Transistors and the like is simple to test, you do a basic function test. Apply eg 30v to collector, measure current after 1us, if the current is under 2 LSB then pass. Then apply 10uA to base, check collector voltage, with current limit of 1mA, is under 5V then pass. 2 checks, gives a good confidence the transistor has both no leakage and some gain. Otherwise any test fail then put the red dot of death on it. If you are binning them for gain groups, then after moulding you simply do the gain test again, and use a comparator and a resistive load to sort into the typical 3 bins of sub 100, 150 to 300 and over 250 bins. The overlap is simply because you will have devices that are close to the edges, so rather put them in a lower bin instead, so the higher value parts are not going to be rejected for suboptimal gain at the customer incoming QC verification. Unsorted parts are then either the whole batch or those that were not the desired gain grouping, giving some interesting spreads on the parts. You saw that with the resistors Dave tested a reel of, where there was a gap in the middle where the close tolerance parts were selected out of the run, leaving the outliers only.
The rest of the type tests are sampled, not production line things, done on a random selection off the final part, typically the first few out the moulding and the last few.
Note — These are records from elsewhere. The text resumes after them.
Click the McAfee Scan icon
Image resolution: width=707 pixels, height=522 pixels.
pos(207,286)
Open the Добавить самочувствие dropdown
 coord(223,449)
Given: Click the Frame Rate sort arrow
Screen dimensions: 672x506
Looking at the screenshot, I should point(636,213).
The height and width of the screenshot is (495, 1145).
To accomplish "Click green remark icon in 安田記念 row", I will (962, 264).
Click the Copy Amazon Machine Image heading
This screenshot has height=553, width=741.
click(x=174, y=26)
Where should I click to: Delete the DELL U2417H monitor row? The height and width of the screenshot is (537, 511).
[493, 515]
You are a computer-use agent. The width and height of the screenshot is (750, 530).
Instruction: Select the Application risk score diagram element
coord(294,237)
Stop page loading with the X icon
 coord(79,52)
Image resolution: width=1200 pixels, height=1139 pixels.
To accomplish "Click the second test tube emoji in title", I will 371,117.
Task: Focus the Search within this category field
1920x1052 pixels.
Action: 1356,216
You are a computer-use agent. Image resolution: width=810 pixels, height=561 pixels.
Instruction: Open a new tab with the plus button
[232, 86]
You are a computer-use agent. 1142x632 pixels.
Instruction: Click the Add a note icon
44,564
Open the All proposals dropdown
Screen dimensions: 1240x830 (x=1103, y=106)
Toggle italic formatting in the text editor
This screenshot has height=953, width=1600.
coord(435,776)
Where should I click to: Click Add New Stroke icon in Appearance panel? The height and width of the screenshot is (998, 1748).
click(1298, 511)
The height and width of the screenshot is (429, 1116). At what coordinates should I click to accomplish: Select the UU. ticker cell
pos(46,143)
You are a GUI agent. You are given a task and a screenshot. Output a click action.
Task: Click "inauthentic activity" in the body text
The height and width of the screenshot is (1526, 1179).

As the transistor dies are very often using the same mask sets for many transistors, with the only difference being things like gain, voltage rating and the actual package used, you often find a die that had the single 5 on die tests that were used to determine what transistor they were going to be ( one per quadrant, one in the middle, do a breakdown voltage test and actual gain taking sub 2 seconds per device, then select the generic ATE pattern of 10 per second for the rest) then it is marked as appropriate, or they just mark the whole lot with the desired lower rated part number and let it go at that.
Thus you find transistors with Vceo max of 30V that actually will all break down only over 120V, as this is larger, but the die was not scheduled for the higher voltage part, or it was uncut inventory and an order for the lower part was needed, and using the stock wafer was an easy way rather than an unscheduled run. Tthey just make the stock up later, adding to the end of the line schedules for a run of the wafers. That way the silicon fab is always busy, and they always have stock of the cheap low cost parts.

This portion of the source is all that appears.